::: Dataset records :::

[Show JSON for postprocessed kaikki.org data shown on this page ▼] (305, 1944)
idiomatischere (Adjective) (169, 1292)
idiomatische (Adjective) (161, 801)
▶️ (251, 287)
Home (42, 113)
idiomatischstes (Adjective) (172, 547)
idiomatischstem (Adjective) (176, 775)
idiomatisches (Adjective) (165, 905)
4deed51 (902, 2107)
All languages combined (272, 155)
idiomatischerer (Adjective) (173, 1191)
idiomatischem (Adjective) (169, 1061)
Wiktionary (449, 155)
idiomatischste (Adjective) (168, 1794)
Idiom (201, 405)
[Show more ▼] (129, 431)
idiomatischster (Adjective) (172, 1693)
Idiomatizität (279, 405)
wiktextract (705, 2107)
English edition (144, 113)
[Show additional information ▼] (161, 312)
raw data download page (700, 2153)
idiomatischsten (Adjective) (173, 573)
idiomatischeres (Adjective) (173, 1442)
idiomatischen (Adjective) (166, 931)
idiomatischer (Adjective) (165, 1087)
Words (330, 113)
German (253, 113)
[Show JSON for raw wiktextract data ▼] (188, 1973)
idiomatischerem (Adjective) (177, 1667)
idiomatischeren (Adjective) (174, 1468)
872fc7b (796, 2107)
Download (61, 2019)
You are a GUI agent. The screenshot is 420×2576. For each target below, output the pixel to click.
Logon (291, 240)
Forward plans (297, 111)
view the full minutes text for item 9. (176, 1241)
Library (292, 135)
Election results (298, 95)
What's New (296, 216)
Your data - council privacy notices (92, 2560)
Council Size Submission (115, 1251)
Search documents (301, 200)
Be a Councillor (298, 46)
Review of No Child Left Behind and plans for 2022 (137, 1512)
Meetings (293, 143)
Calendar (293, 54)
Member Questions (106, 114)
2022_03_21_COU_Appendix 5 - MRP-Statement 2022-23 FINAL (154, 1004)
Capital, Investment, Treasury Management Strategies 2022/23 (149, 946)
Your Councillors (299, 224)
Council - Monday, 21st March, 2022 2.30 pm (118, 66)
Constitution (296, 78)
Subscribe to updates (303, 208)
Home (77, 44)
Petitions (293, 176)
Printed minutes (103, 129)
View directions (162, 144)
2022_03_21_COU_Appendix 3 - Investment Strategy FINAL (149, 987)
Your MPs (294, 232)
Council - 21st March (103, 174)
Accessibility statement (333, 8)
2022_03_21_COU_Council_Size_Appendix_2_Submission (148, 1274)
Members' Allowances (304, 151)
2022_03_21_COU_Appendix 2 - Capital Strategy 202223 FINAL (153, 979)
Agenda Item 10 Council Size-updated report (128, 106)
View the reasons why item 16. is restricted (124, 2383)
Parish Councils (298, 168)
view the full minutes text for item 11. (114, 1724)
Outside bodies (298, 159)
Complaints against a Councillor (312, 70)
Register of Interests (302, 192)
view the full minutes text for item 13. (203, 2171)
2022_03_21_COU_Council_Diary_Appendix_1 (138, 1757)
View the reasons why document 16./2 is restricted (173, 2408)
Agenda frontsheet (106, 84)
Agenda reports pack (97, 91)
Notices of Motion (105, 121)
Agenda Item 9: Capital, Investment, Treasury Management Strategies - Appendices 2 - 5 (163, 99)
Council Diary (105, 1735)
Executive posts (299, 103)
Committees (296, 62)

:::

- Exercise brief -
Out of the data above, set down the lines from the one with "idiomatischen (Adjective) (166, 931)" to the one with "2022_03_21_COU_Appendix 5 - MRP-Statement", both included, exactly as written and with no additions.

- Task response -
idiomatischen (Adjective) (166, 931)
idiomatischer (Adjective) (165, 1087)
Words (330, 113)
German (253, 113)
[Show JSON for raw wiktextract data ▼] (188, 1973)
idiomatischerem (Adjective) (177, 1667)
idiomatischeren (Adjective) (174, 1468)
872fc7b (796, 2107)
Download (61, 2019)
You are a GUI agent. The screenshot is 420×2576. For each target below, output the pixel to click.
Logon (291, 240)
Forward plans (297, 111)
view the full minutes text for item 9. (176, 1241)
Library (292, 135)
Election results (298, 95)
What's New (296, 216)
Your data - council privacy notices (92, 2560)
Council Size Submission (115, 1251)
Search documents (301, 200)
Be a Councillor (298, 46)
Review of No Child Left Behind and plans for 2022 (137, 1512)
Meetings (293, 143)
Calendar (293, 54)
Member Questions (106, 114)
2022_03_21_COU_Appendix 5 - MRP-Statement 2022-23 FINAL (154, 1004)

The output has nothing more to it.